Transcribe the listing below word for word.

(Beginning of RECORDS FOR THIS EXERCISE)

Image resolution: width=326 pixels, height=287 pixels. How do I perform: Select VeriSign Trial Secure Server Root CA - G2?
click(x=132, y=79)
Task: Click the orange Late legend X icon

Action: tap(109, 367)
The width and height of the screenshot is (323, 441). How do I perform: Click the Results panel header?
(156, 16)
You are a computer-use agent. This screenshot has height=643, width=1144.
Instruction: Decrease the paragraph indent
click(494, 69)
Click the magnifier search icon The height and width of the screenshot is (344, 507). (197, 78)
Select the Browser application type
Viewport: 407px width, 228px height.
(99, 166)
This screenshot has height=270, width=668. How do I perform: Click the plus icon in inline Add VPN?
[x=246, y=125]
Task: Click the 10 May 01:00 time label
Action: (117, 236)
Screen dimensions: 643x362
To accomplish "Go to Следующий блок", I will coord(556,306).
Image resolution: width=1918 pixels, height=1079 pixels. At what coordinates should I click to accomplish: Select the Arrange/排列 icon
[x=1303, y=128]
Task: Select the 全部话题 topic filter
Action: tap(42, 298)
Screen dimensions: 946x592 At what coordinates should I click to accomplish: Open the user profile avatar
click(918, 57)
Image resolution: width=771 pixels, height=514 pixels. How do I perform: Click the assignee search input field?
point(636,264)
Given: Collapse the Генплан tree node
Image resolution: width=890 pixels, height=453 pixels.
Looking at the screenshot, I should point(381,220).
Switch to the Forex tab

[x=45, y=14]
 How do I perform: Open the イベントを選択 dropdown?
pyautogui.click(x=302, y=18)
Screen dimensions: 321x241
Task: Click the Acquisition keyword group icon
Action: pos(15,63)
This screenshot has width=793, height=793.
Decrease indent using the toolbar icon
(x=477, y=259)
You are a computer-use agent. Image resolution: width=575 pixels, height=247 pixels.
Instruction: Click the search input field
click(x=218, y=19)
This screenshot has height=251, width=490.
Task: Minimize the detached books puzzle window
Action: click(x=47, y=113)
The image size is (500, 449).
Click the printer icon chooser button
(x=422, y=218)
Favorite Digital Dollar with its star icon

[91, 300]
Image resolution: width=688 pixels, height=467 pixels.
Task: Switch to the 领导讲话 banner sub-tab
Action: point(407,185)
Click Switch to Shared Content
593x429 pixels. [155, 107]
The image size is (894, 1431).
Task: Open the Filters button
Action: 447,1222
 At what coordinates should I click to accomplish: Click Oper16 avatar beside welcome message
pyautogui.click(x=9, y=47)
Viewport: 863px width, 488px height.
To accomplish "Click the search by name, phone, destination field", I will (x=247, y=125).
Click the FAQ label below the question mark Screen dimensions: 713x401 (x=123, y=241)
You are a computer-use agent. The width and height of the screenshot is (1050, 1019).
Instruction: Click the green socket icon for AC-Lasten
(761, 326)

(End of RECORDS FOR THIS EXERCISE)

#### WRITTEN REPLY
Image resolution: width=326 pixels, height=287 pixels. How do I perform: Select VeriSign Trial Secure Server Root CA - G2?
click(x=132, y=79)
Task: Click the orange Late legend X icon

Action: tap(109, 367)
The width and height of the screenshot is (323, 441). How do I perform: Click the Results panel header?
(156, 16)
You are a computer-use agent. This screenshot has height=643, width=1144.
Instruction: Decrease the paragraph indent
click(494, 69)
Click the magnifier search icon The height and width of the screenshot is (344, 507). (197, 78)
Select the Browser application type
Viewport: 407px width, 228px height.
(99, 166)
This screenshot has height=270, width=668. How do I perform: Click the plus icon in inline Add VPN?
[x=246, y=125]
Task: Click the 10 May 01:00 time label
Action: (117, 236)
Screen dimensions: 643x362
To accomplish "Go to Следующий блок", I will coord(556,306).
Image resolution: width=1918 pixels, height=1079 pixels. At what coordinates should I click to accomplish: Select the Arrange/排列 icon
[x=1303, y=128]
Task: Select the 全部话题 topic filter
Action: tap(42, 298)
Screen dimensions: 946x592 At what coordinates should I click to accomplish: Open the user profile avatar
click(918, 57)
Image resolution: width=771 pixels, height=514 pixels. How do I perform: Click the assignee search input field?
point(636,264)
Given: Collapse the Генплан tree node
Image resolution: width=890 pixels, height=453 pixels.
Looking at the screenshot, I should point(381,220).
Switch to the Forex tab

[x=45, y=14]
 How do I perform: Open the イベントを選択 dropdown?
pyautogui.click(x=302, y=18)
Screen dimensions: 321x241
Task: Click the Acquisition keyword group icon
Action: pos(15,63)
This screenshot has width=793, height=793.
Decrease indent using the toolbar icon
(x=477, y=259)
You are a computer-use agent. Image resolution: width=575 pixels, height=247 pixels.
Instruction: Click the search input field
click(x=218, y=19)
This screenshot has height=251, width=490.
Task: Minimize the detached books puzzle window
Action: click(x=47, y=113)
The image size is (500, 449).
Click the printer icon chooser button
(x=422, y=218)
Favorite Digital Dollar with its star icon

[91, 300]
Image resolution: width=688 pixels, height=467 pixels.
Task: Switch to the 领导讲话 banner sub-tab
Action: point(407,185)
Click Switch to Shared Content
593x429 pixels. [155, 107]
The image size is (894, 1431).
Task: Open the Filters button
Action: 447,1222
 At what coordinates should I click to accomplish: Click Oper16 avatar beside welcome message
pyautogui.click(x=9, y=47)
Viewport: 863px width, 488px height.
To accomplish "Click the search by name, phone, destination field", I will (x=247, y=125).
Click the FAQ label below the question mark Screen dimensions: 713x401 (x=123, y=241)
You are a computer-use agent. The width and height of the screenshot is (1050, 1019).
Instruction: Click the green socket icon for AC-Lasten
(761, 326)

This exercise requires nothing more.